Samedi dernier, je voulais aller voir Volo en concert. Il est de notoriété publique que je n’ai généralement pas de bol (NDLR: penser à faire un billet sur la loi de Murphy et ses corollaires), et comme il se doit, suite à mon opération, je n’étais pas en état. Du coup, j’ai décidé de vous parler du CD, en attendant une autre occasion!
Quoi qu’en pensent ceux qui me connaissent, non, je n’écoute pas que du métal, je ne headbangue pas à longueur de journée et oui, parfois, j’aime bien écouter de la musique française. De la bonne, j’entends. D’où ce billet, suivez l’enchaînement…
Peut-être connaissez-vous les Wriggles (excellent groupe d’ailleurs) et de ce fait, êtes familier avec une partie du groupe, constitué des frangins Volovitch et de leurs musiciens.

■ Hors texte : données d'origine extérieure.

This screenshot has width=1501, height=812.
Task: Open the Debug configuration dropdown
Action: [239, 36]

Le CD date de 2007, mais vu les difficultés à le trouver dans le commerce, je pense que ce n’est pas (encore) le blockbuster de l’année. Et dans mon grand despotisme, j’ai envie de dire: pourtant, ça devrait. Quand on voit les abominations qui se vendent à des centaines de milliers d’exemplaires (voui, je n’aime personne, c’est pas faux…), j’aimerais voir ce genre de groupe avoir le succès qu’il mérite.
Les chansons qui se vendent sont souvent une soupe populaire sans grande saveur et complètement interchangeables. Sujets consensuels calibrés pour la cible, paroles tièdes à base de “je t’aime — moi non plus”… ça va 5 mn. Je ne parle pas de l’ensemble de la scène française, ne me faites pas dire ce que je n’ai pas dit, mais il faut se rendre à l’évidence: il y a plus de textes quelconques que de textes qu’on retient autrement que parce qu’ils nous rendent fous à force de tourner en boucle sur les radios et en promo sur les plateaux télé (je ne suis pas sûre de me faire des amis, sur ce coup-là…).

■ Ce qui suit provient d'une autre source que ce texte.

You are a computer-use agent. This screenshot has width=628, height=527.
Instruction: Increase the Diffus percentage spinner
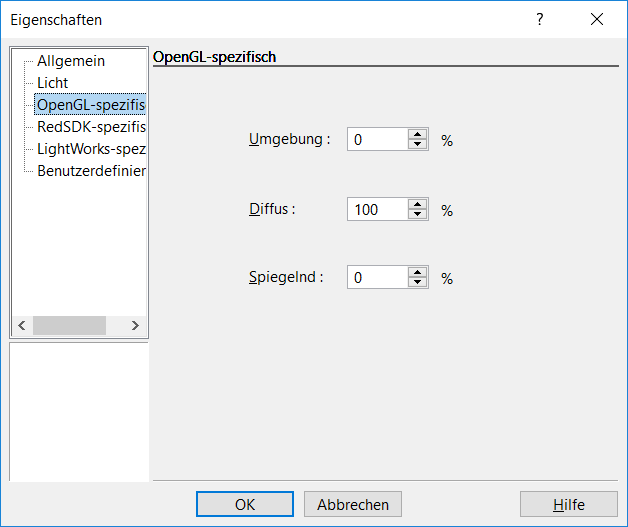pyautogui.click(x=417, y=204)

On peut éventuellement considérer que les sujets abordés par les Volo sont consensuels car contemporains et pour certains préoccupants. Moi, je ne trouve pas, mais je comprendrais ce point de vue. Après, reste la manière de les aborder, et là, impossible de ne pas trouver de poésie là-dedans. La simplicité a quelque chose de touchant, de percutant, qui rend ce groupe si particulier à mes yeux (enfin à mes oreilles quoi).
Ce disque oscille avec grâce entre petits bonheurs et désenchantements, abordant aussi bien amour et rencontres que conscience politique. Et encore, je parlerais plus d’humanisme que de politique, ici. Guerres (“c’est leur guerre”, “jours heureux”), religions (“Mon Dieu”), violences ordinaires (“L’interprétation”, “Allons enfants”, “Comme tout le monde”) sont traités de manière décalée avec en fond l’espoir que ça change.
L’amour, l’amitié, les petits bonheurs du quotidien ne sont pas en reste au travers de chansons qui nous collent un petit sourire au coin des lèvres grâce à un charme, un petit je-ne-sais-quoi propre aux Volo. “T’es belle”, hymne simple à l’amour, “Le bonheur”, comme son nom l’indique, “Obligé”, souvenir d’une amitié, sont autant de petites perles à écouter avec attention.
Bien sûr, on ne peut pas être passé par les Wriggles sans en ressortir avec des séquelles humoristiques. “C’est pas tout ça” parle de l’influence de la testostérone chez les mâles sans verser dans la vulgarité excessive. “La finale”, qui n’est pas forcément drôle, m’amuse car elle exprime un fabuleux m’enfoutisme envers le sacro-saint foot. Moi, forcément, ça me fait du bonheur…
Les Volo sont des chansonniers comme on n’en trouve plus beaucoup, des artistes pour qui les mots sont au centre de la création et de l’émotion, et qui ont des choses à dire. C’est sûr qu’on ne les verra pas demain à la Starac, et quelque part, je trouve ça réconfortant.
Un disque à découvrir, de même que leurs précédents, un exemple de grâce en suspens, des artistes sensibles et créatifs…
Comme disent nos amis les américains: Two thumb up!